Sam Fearnley reports on the recently announced rent strike hearing, which will see last year’s Campbell House residents given a platform for their complaints
The ongoing Campbell House rent strike dispute may be on the verge of conclusion, after UCL agreed to a hearing on Monday 12th October. The hearing should settle UCL’s position on the matter. If there is still notable disparity between UCL and the complainants, then an appeal to an external regulator will be made.
Former student tenants of the Taviton Street Hall of Residence have said that they were unable to study because of the major construction works on the neighbouring Wates House during the 14/15 academic year. The residents are demanding to be refunded the equivalent of one term’s rent.
The hearing will be chaired by Professor Anthony Smith, Vice Provost of Education and Student Affairs, and there will be two other panel members present: Donna Williamson, Faculty Manager for Mathematical and Physical Sciences, and Amina Lunat, UCLU Black and Minority Ethnic Students’ Officer.
Nikki Carter, Student Complaints Coordinator, will act as the secretary to the Complaints Panel, while Andy Saffery, Deputy Registrar, will act as the panel advisor.
Colin Plank, Director of Property and Accommodation, UCL Estates, and William Wilson, Head of Residential Accommodation, UCL Student Residences, will also be in attendance at the hearing.

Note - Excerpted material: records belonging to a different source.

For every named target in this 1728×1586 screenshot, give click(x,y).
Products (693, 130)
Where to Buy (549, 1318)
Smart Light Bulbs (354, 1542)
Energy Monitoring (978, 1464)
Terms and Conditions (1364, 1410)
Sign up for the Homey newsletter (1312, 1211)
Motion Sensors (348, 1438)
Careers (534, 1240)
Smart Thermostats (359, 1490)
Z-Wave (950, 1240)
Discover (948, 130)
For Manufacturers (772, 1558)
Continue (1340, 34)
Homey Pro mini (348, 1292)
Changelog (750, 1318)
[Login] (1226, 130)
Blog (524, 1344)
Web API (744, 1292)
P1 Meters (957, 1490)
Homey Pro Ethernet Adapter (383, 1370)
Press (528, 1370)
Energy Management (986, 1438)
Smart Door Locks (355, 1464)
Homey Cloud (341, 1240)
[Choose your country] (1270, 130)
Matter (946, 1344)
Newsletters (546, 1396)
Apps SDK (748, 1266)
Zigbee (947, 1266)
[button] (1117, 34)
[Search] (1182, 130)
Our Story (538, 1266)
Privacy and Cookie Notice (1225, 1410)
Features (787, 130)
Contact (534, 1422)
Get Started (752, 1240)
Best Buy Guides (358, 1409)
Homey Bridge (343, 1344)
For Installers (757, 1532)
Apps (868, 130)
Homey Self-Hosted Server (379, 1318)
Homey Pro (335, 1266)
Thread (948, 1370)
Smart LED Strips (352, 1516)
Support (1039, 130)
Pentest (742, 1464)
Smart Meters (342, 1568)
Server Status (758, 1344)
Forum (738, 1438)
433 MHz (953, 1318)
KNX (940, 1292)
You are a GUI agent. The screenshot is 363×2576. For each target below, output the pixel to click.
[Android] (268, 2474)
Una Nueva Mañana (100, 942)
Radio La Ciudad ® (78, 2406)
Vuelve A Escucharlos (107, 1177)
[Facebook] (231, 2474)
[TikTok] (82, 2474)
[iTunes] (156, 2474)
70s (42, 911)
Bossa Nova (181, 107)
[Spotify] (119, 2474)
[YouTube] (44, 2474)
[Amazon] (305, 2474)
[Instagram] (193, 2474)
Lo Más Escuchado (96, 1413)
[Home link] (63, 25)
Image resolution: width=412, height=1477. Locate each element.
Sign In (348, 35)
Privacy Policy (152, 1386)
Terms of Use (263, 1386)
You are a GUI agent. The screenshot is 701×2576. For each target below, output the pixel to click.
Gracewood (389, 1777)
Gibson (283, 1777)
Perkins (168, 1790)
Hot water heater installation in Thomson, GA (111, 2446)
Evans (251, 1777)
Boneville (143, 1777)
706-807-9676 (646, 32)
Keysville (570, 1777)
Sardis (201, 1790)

Former Campbell House residents have been made aware of the meeting, which will take place between 9.30am and 12.30pm in the Provost’s Dining Room.
This hearing is solely for those who resided in Campbell House last year, not for current residents or former residents of Hawkridge House who may have similar issues and complaints.
Campbell House residents have been encouraged to submit their complaints via documentation sent to them along with the invitation to attend the hearing.
David Dahlborn, who was last year’s UCLU Halls and Accommodation representative, will be acting on behalf of the complainants. He says of this hearing:
This is a dispute that has been going on since February and UCL could easily have taken steps to prevent things from getting worse six months ago. Not only has management breached the most basic term in the licence agreement – the right to use our study bedrooms for study and relaxation – but it has also caused harm to residents and to their degrees, well into the exam period. I have been contacted by many former residents for whom the poor conditions have caused both mental and physical health problems and who have been flatly unable to study in their rooms, before and during exams […]
I sincerely hope that this hearing will result in UCL meeting the full demands made by students in their complaints. This would not undo the unacceptable pain and disruption that this management neglect has caused, but it would at least provide a slimmer of justice that students have been demanding since May.
Dahlborn also described his doubts over UCL’s cooperation with the complainants:
Unfortunately, although I expect that the UCLU representatives on the panel will argue for the demands to be met unconditionally, it is probable that UCL’s final position will not reflect this desire for a fair settlement and there is a risk that this drawn-out and painful procedure will drag on to a review or an appeal to the Office of the Independent Adjudicator.
The same goes for the dispute over Hawkridge House, where hundreds of former residents are still waiting for the announcement of their Complaints Panel hearing.